Greensboro City Council voted 7-2 last week against releasing the investigative file in a misconduct case involving a former member of the police department.

Councilmembers Sharon Hightower and Jamal Fox voted in favor of release.

“I think in order to create and build upon public trust the release of the investigative file, that does not bind us to any litigation, is the correct and proper thing to do. Certainly we have done some unprecedented things as I said earlier but I think we can go a little bit further,” Council member Hightower said.

Protesters with GSO Operation Transparency gathered outside council chambers to reiterate their ultimatum that if the documents are not released by Jan. 11 they will conduct a people’s document search to seize and release the information.

Bay Love, with GSO Operation Transparency, said there were still a number of questions about the internal investigation, especially considering that the incident was not immediately flagged, given that the same officer was recently the subject of a mistreatment case that ended with the city paying out $50,000.

The officer, Travis Cole, resigned in August amid an investigation which found he had used inappropriate force and violated department rules regarding search and seizure.

The investigation centered around an incident where Cole arrested Dejuan Yourse on his mother’s front porch while searching for a burglary suspect. Body cam footage shows Cole punching Yourse in the face during the arrest.

“The hesitation to release the documents pertaining to that incident can only lead people to suspect that there is something in those documents that is worse than the video, which most people other than those in the police association, looked at and thought were very damaging,” Gary Kenton, a member of GSO Operation Transparency, said during the meeting.

Mayor Nancy Vaughan said the city has been notified of two potential lawsuits regarding the case and believes care should be taken in releasing any information. Vaughan also said the city had already taken several unprecedented steps to promote transparency in this case.

“I think in this particular case the process worked,” Mayor Vaughan said. “I believe the process worked and I will stand by that and I will stand by that in November.”
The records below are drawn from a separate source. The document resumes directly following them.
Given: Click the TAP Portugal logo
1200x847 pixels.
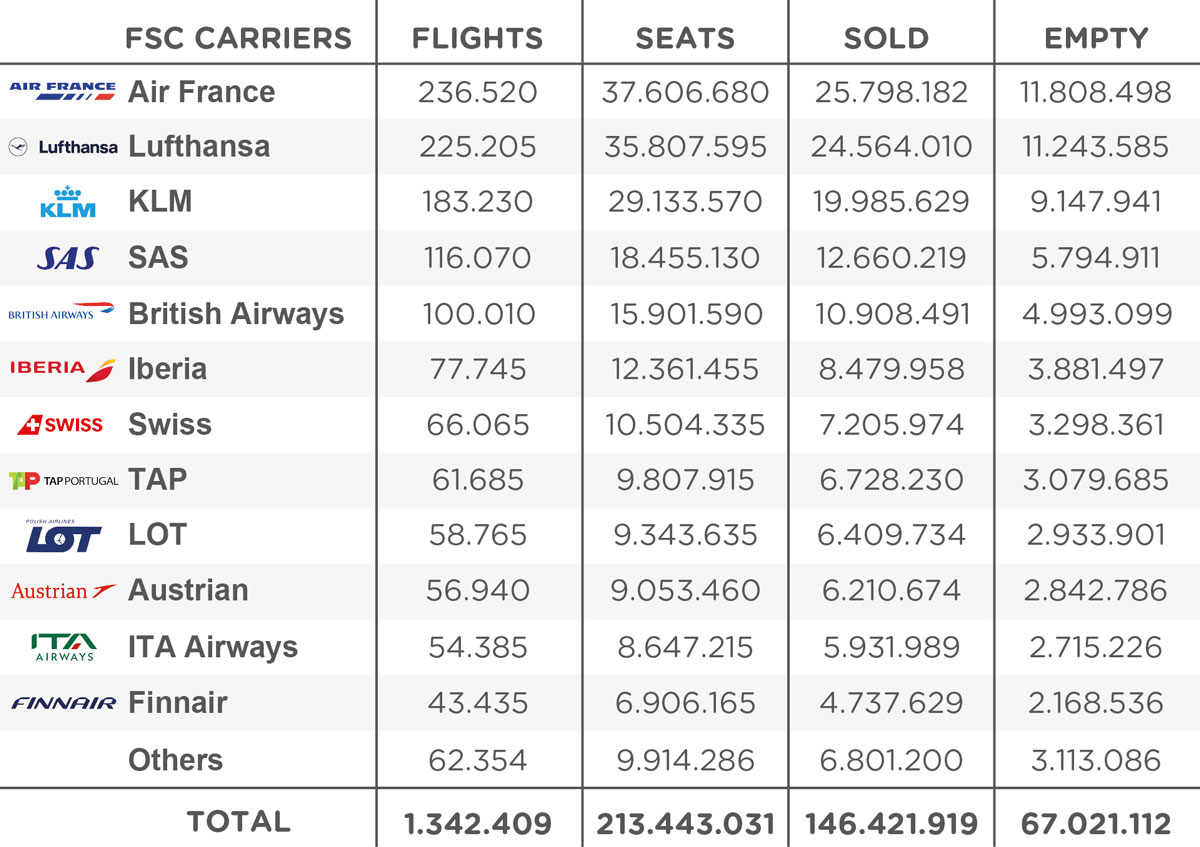Looking at the screenshot, I should point(63,481).
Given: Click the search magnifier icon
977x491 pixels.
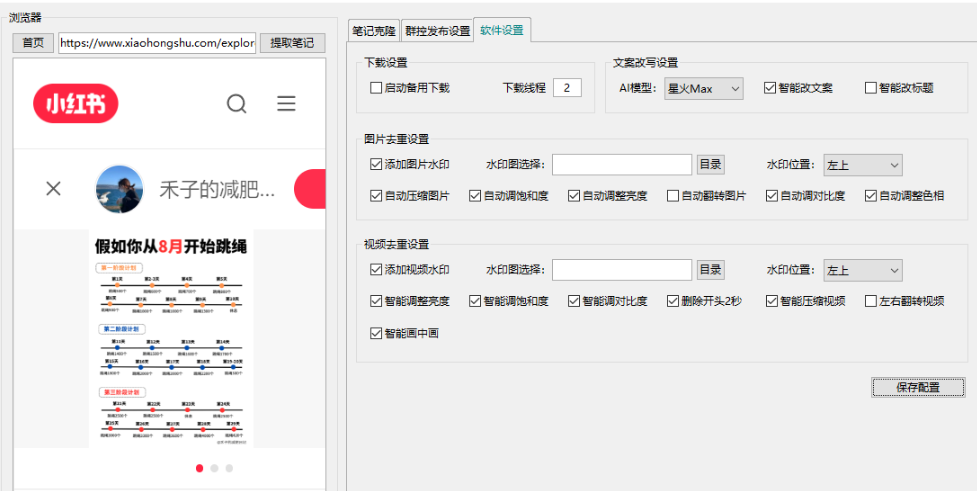Looking at the screenshot, I should click(x=236, y=104).
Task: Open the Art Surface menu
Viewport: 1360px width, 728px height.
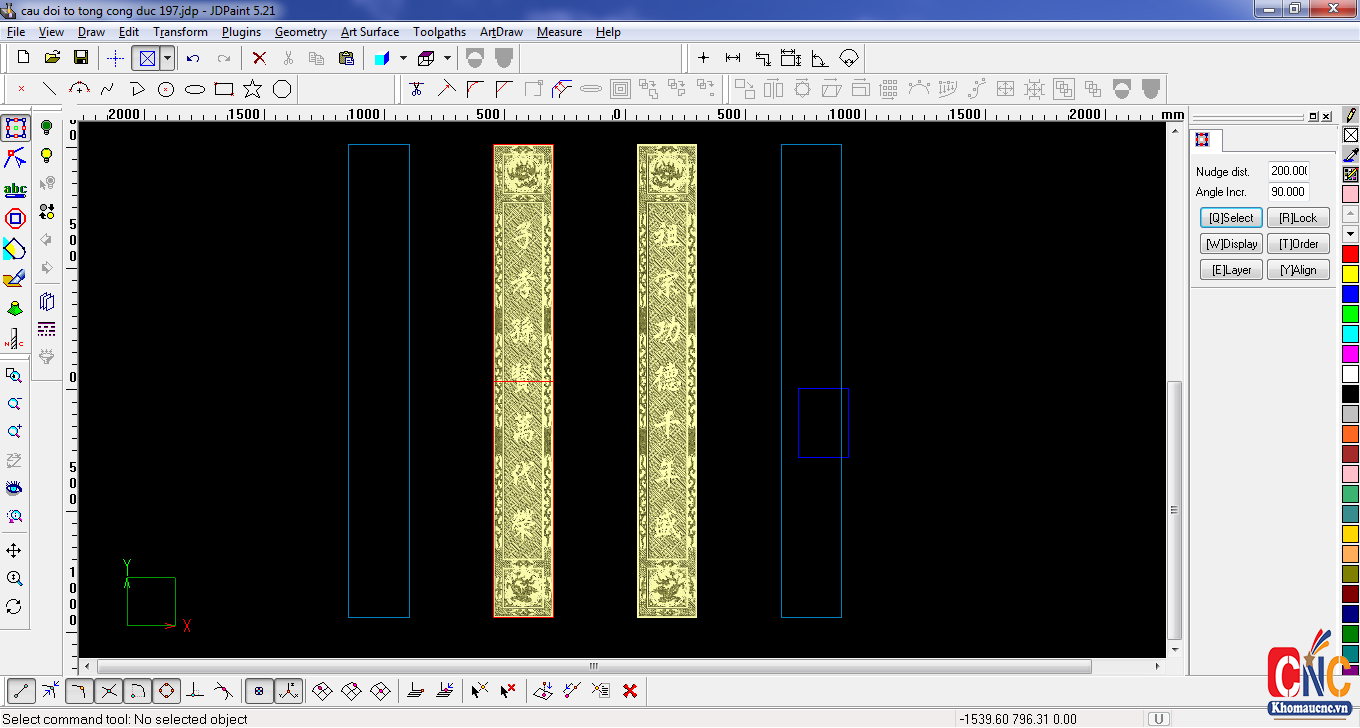Action: point(369,32)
Love said in a statement following the vote that GSO Operation Transparency’s ultimatum still stands and that if all documents and internal communication relevant to the investigation are not released by Jan. 11 a people’s document search will be conducted to release the information.

“If council members think the process worked, they should show us – show the public by releasing the documents we’re requesting,” said group member Citlaly Mora. “If there was no cover-up, there’s no reason to hold them back. State law clearly gives them clearance to release these documents in order to restore public trust.”

Added Juan Miranda, also with GSO Operation Transparency: “All of us who saw that video were shocked. We just want to know, where was the shock in the official investigative process? At two different points in the weeks after the incident GPD higher-ups viewed the video. Where are their notes and emails documenting their shock and dismay? How do we know we can trust the process the next time something like this happens?”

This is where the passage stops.